*EXERCISE OBJECTIVE*.
Output the rows as a numbered list, beginning with the line that contains "Click the ООО" and continuing through the last row, and skip any blank lines. Leave the pictures out of your list.

[Entries on target coordinates]
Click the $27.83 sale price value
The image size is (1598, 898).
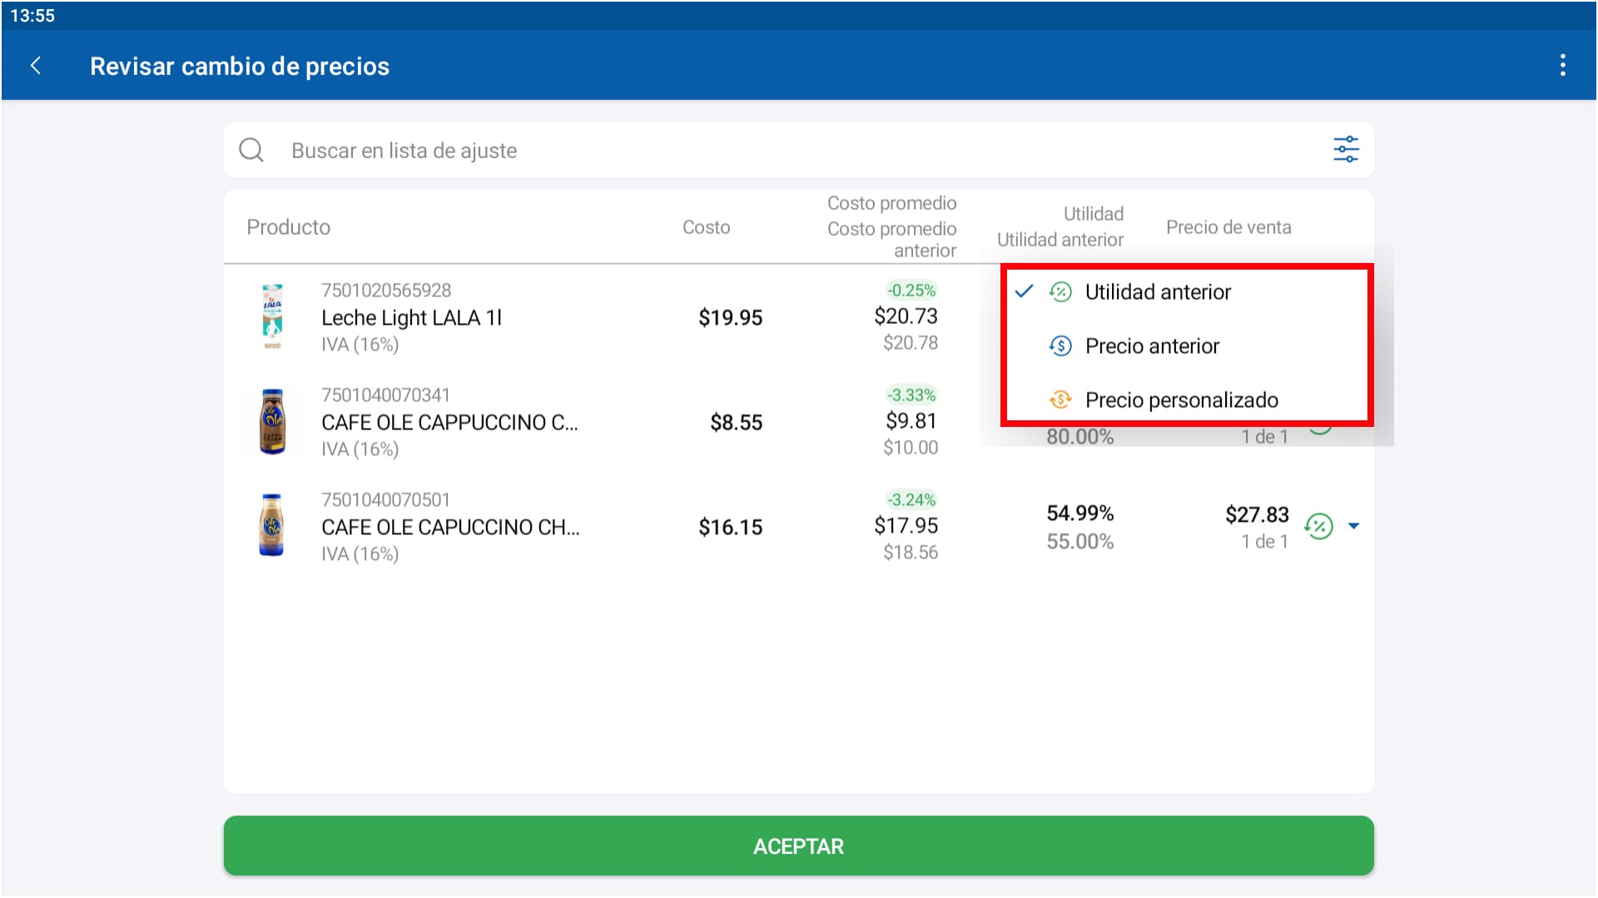tap(1256, 515)
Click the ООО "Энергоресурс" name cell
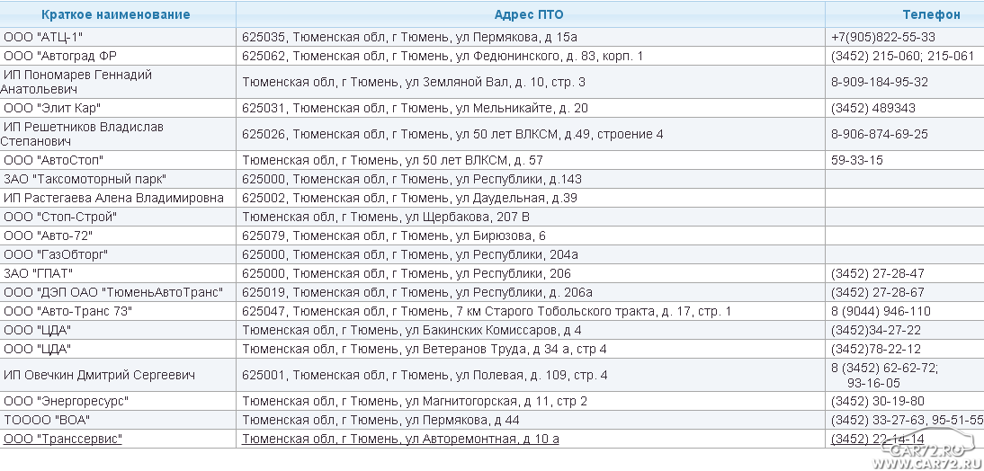Screen dimensions: 984x471 click(66, 401)
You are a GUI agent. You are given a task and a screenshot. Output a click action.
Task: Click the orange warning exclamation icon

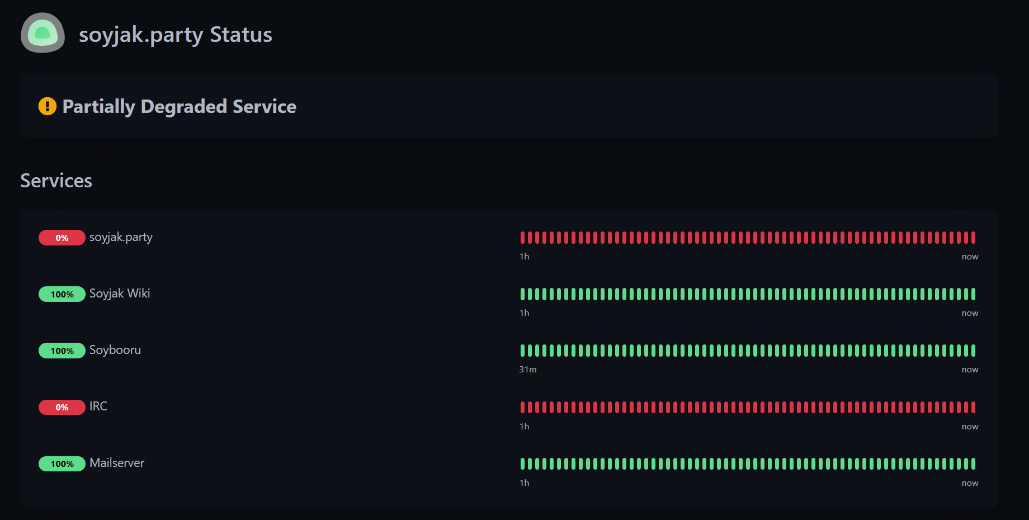point(48,106)
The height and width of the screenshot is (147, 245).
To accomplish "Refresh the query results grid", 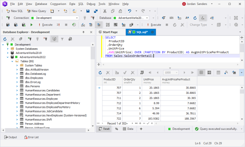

*TASK ANSWER*.
1. Click the ООО "Энергоресурс" name cell
2. Screen dimensions: 984x471 click(66, 401)
3. You are a GUI agent. You are given a task and a screenshot. Output a click action.
4. Task: Click the orange warning exclamation icon
5. point(48,106)
6. The height and width of the screenshot is (147, 245).
7. To accomplish "Refresh the query results grid", 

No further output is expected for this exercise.